**EXERCISE PROMPT**
Quote every row below word for word, keeping each one in its original order.

**RECORDS SUPPLIED**
begin
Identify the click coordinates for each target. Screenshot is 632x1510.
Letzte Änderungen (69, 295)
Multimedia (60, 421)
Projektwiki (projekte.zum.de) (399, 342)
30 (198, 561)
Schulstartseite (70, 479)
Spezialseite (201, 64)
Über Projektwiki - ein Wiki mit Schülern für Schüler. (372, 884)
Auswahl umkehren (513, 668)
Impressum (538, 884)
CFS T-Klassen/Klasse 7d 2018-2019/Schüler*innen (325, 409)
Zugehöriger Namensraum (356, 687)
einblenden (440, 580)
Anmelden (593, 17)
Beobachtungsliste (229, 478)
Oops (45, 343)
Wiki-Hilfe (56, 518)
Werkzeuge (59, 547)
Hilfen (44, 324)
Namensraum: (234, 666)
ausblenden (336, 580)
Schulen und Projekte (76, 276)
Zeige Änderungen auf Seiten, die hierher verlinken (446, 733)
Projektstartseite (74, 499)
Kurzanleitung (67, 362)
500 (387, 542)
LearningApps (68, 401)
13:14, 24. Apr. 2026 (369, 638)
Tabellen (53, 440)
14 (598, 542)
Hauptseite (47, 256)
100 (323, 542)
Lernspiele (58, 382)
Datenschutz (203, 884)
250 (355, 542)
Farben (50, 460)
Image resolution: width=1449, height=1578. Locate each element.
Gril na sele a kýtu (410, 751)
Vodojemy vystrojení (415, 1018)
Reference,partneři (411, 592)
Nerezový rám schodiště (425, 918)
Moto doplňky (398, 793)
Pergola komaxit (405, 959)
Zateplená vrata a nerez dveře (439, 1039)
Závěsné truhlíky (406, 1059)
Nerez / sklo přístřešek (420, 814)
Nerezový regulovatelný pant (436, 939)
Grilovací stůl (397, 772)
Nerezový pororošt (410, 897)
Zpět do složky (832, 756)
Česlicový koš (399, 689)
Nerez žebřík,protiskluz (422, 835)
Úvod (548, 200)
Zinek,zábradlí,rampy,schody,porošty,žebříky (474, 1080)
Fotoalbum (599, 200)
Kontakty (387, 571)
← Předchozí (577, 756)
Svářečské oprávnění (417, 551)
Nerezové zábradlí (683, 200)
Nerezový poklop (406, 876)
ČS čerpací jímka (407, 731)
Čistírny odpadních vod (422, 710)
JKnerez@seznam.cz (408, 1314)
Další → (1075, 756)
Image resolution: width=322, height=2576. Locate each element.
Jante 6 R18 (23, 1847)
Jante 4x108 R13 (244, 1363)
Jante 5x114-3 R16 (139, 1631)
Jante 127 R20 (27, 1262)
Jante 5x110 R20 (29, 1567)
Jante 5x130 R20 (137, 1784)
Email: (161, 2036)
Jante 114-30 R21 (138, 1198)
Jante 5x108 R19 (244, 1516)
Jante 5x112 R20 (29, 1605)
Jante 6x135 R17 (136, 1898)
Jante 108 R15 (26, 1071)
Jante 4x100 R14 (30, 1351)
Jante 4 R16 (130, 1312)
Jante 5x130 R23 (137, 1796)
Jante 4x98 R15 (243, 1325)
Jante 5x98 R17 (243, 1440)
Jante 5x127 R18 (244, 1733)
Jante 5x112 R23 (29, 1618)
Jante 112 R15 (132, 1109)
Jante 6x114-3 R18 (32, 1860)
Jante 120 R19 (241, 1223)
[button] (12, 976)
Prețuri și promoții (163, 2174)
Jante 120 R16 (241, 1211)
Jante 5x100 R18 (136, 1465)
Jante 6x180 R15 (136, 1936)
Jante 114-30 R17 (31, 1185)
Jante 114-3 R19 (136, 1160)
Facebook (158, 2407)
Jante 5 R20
end
**FINISHED TASK**
Identify the click coordinates for each target. Screenshot is 632x1510.
Letzte Änderungen (69, 295)
Multimedia (60, 421)
Projektwiki (projekte.zum.de) (399, 342)
30 (198, 561)
Schulstartseite (70, 479)
Spezialseite (201, 64)
Über Projektwiki - ein Wiki mit Schülern für Schüler. (372, 884)
Auswahl umkehren (513, 668)
Impressum (538, 884)
CFS T-Klassen/Klasse 7d 2018-2019/Schüler*innen (325, 409)
Zugehöriger Namensraum (356, 687)
einblenden (440, 580)
Anmelden (593, 17)
Beobachtungsliste (229, 478)
Oops (45, 343)
Wiki-Hilfe (56, 518)
Werkzeuge (59, 547)
Hilfen (44, 324)
Namensraum: (234, 666)
ausblenden (336, 580)
Schulen und Projekte (76, 276)
Zeige Änderungen auf Seiten, die hierher verlinken (446, 733)
Projektstartseite (74, 499)
Kurzanleitung (67, 362)
500 (387, 542)
LearningApps (68, 401)
13:14, 24. Apr. 2026 (369, 638)
Tabellen (53, 440)
14 (598, 542)
Hauptseite (47, 256)
100 (323, 542)
Lernspiele (58, 382)
Datenschutz (203, 884)
250 (355, 542)
Farben (50, 460)
Image resolution: width=1449, height=1578. Locate each element.
Gril na sele a kýtu (410, 751)
Vodojemy vystrojení (415, 1018)
Reference,partneři (411, 592)
Nerezový rám schodiště (425, 918)
Moto doplňky (398, 793)
Pergola komaxit (405, 959)
Zateplená vrata a nerez dveře (439, 1039)
Závěsné truhlíky (406, 1059)
Nerez / sklo přístřešek (420, 814)
Nerezový regulovatelný pant (436, 939)
Grilovací stůl (397, 772)
Nerezový pororošt (410, 897)
Zpět do složky (832, 756)
Česlicový koš (399, 689)
Nerez žebřík,protiskluz (422, 835)
Úvod (548, 200)
Zinek,zábradlí,rampy,schody,porošty,žebříky (474, 1080)
Fotoalbum (599, 200)
Kontakty (387, 571)
← Předchozí (577, 756)
Svářečské oprávnění (417, 551)
Nerezové zábradlí (683, 200)
Nerezový poklop (406, 876)
ČS čerpací jímka (407, 731)
Čistírny odpadních vod (422, 710)
JKnerez@seznam.cz (408, 1314)
Další → (1075, 756)
Image resolution: width=322, height=2576. Locate each element.
Jante 6 R18 (23, 1847)
Jante 4x108 R13 (244, 1363)
Jante 5x114-3 R16 (139, 1631)
Jante 127 R20 (27, 1262)
Jante 5x110 R20 (29, 1567)
Jante 5x130 R20 (137, 1784)
Email: (161, 2036)
Jante 114-30 R21 (138, 1198)
Jante 5x108 R19 (244, 1516)
Jante 5x112 R20 (29, 1605)
Jante 6x135 R17 (136, 1898)
Jante 108 R15 (26, 1071)
Jante 4x100 R14 (30, 1351)
Jante 4 R16 (130, 1312)
Jante 5x130 R23 (137, 1796)
Jante 4x98 R15 (243, 1325)
Jante 5x98 R17 (243, 1440)
Jante 5x127 R18 (244, 1733)
Jante 5x112 R23 (29, 1618)
Jante 112 R15 (132, 1109)
Jante 6x114-3 R18 (32, 1860)
Jante 120 R19 (241, 1223)
[button] (12, 976)
Prețuri și promoții (163, 2174)
Jante 120 R16 (241, 1211)
Jante 5x100 R18 (136, 1465)
Jante 6x180 R15 (136, 1936)
Jante 114-30 R17 (31, 1185)
Jante 114-3 R19 (136, 1160)
Facebook (158, 2407)
Jante 5 R20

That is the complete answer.